In any event, many of the reports which emanate from these CoIs are either not implemented and are ignored, or are not shared with the public or even laid in the National Assembly. We know that the GuySuCo CoI did not recommend the closure of estates. Yet estates are being closed. The Report of the CoI into the prison riots last year has never been seen by the public, although public monies are paid for these initiatives. Only yesterday it was given to the Parliamentary Committee. This is far from the acceptable and accountable governance which the population was promised by the APNU+AFC.

The other worrying factor is that these CoIs provide lucrative employment opportunities for political sinecure-type appointments of cronies, many of whom are well past their retirement age, thereby denying our young and educated people job creation opportunities.

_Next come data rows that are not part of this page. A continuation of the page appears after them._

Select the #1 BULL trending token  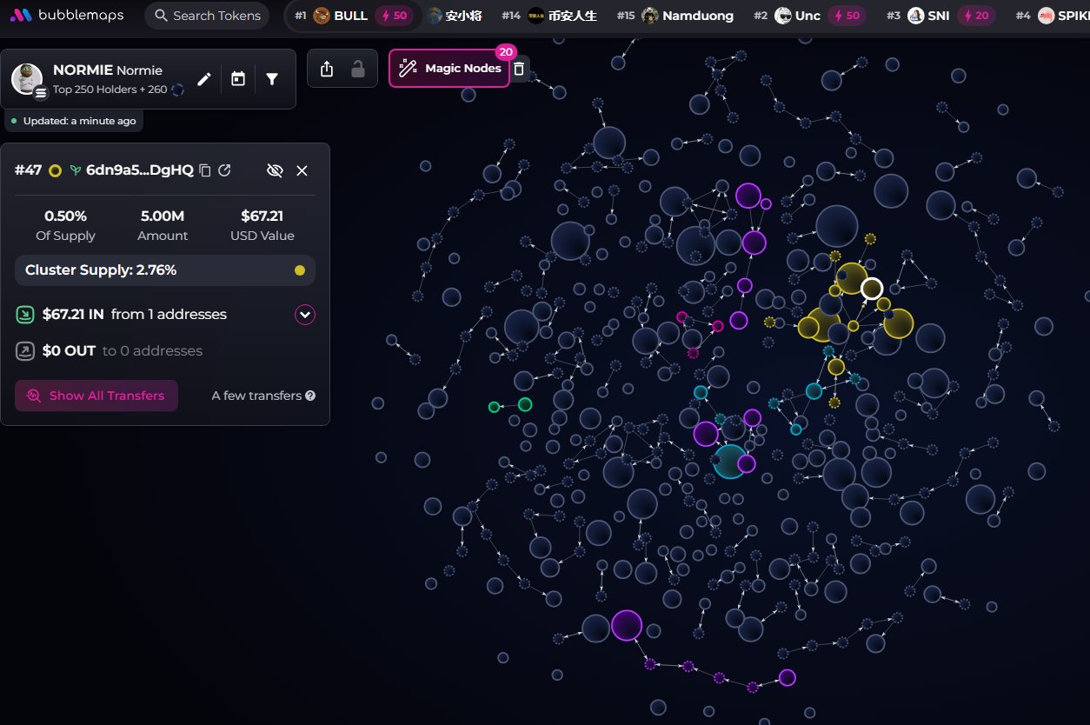pos(350,16)
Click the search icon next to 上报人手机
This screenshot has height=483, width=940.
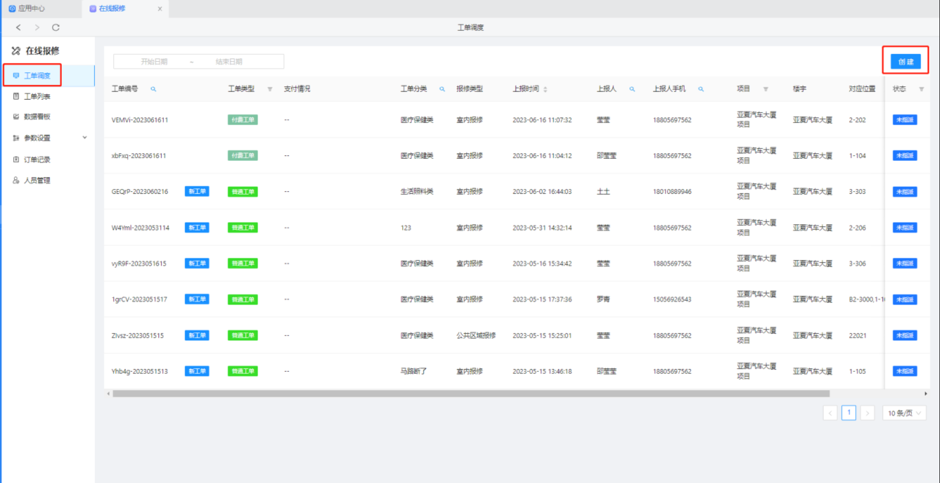pyautogui.click(x=701, y=89)
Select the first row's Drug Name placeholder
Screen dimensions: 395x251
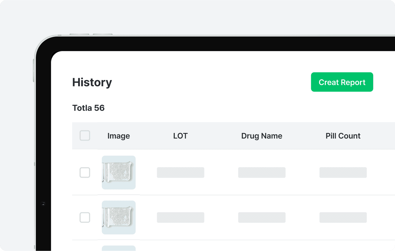click(x=262, y=173)
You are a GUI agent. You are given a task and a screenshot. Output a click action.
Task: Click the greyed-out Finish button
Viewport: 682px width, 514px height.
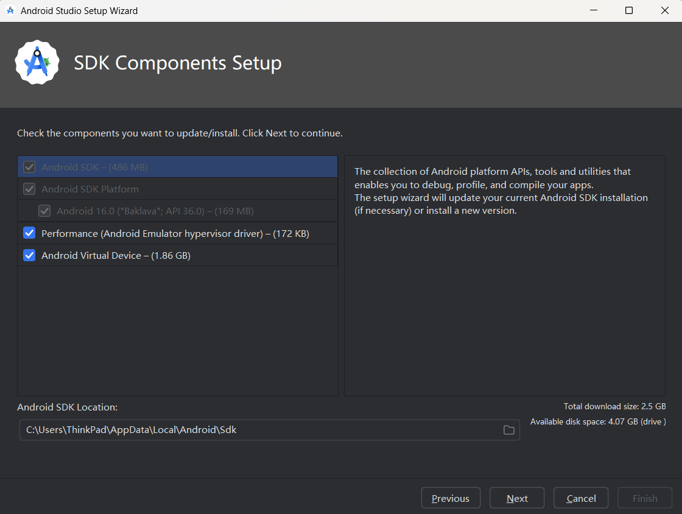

This contracting out of work which is the responsibility of persons who are already being paid to do it, without any transparent and competitive method of recruitment, is a new form of lack of accountability which must be stamped out immediately.

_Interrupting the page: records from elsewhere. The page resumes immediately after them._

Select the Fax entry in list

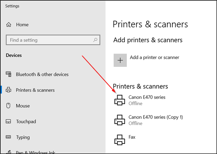click(x=132, y=137)
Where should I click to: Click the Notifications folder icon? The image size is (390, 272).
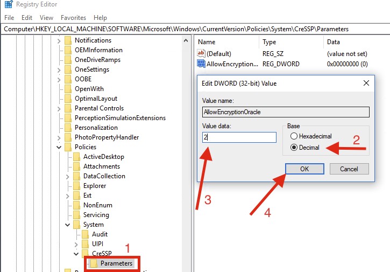click(x=68, y=40)
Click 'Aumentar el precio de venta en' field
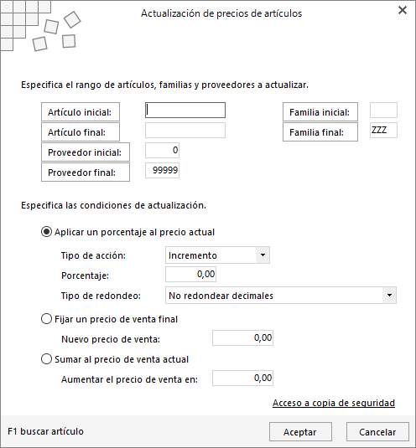The width and height of the screenshot is (416, 448). (x=242, y=378)
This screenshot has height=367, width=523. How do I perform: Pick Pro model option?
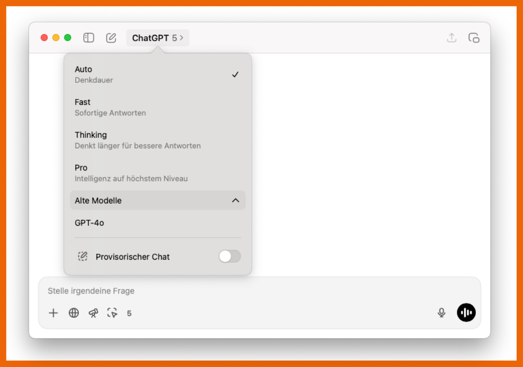(x=157, y=173)
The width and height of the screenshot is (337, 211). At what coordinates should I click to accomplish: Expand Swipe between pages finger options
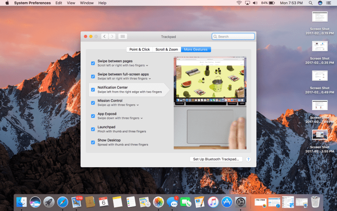147,66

Now to the Camp Street tragedy: Are ministers no longer responsible for what transpires in their sector? I vividly recall when the Linden tragedy occurred in 2012, the APNU+AFC, while in control of the 10th Parliament, gunned for Clement Rohee’s head as the subject Minister. They gagged him from speaking for over a year in the National Assembly. I was forced to approach the High Court for redress. My learned friend, Mr Khemraj Ramjattan, led the charge against Minister Rohee. I recall in a motion which was debated in the National Assembly, he and his colleague, Cathy Hughes, treated the National Assembly to a treatise on the British convention of ministerial responsibility and its applicability to Guyana. Copious examples were cited from around the world and long quotations were extracted from textbooks from the English-speaking Commonwealth on this issue.

Are these very principles now not applicable to Minister Khemraj Ramjattan? Do the APNU+AFC no longer subscribe to the concept of ministerial responsibility for which they so passionately prosecuted Rohee in the 10th Parliament.

Interestingly, on what basis did Minister Ramjattan, a member of the executive, instruct magistrates to grant bail to dozens of prisoners? The granting of bail is a purely judicial function over which the executive has no say in accordance with the doctrine of the separation of powers. The matter is further complicated by Minister Ramjattan exercising a statutory power and releasing over 300 or 90 prisoners (the figures keep changing). To date, no one knows what criteria were used to release these prisoners.

Then there is a disturbing report in the Guyana Chronicle that doors of certain prison cells were left open. How did this happen? Most importantly, how did certain prisoners get access to a firearm so quickly? What is the status of the records of the prisoners? Were they destroyed in the fire or were they kept at some other location? I am baffled by a statement emanating from the mouth of the President that the Camp Street disaster was “an accident waiting to happen”. Did the President have prior knowledge of this and yet wait for it to happen?

These are all questions for which they must be forthright public answers. We do not need another CoI to have these questions answered. The prison authorities, Minister Ramjattan and President Granger are in a position to provide these answers forthwith. They must do so as soon as possible. Nothing less will suffice.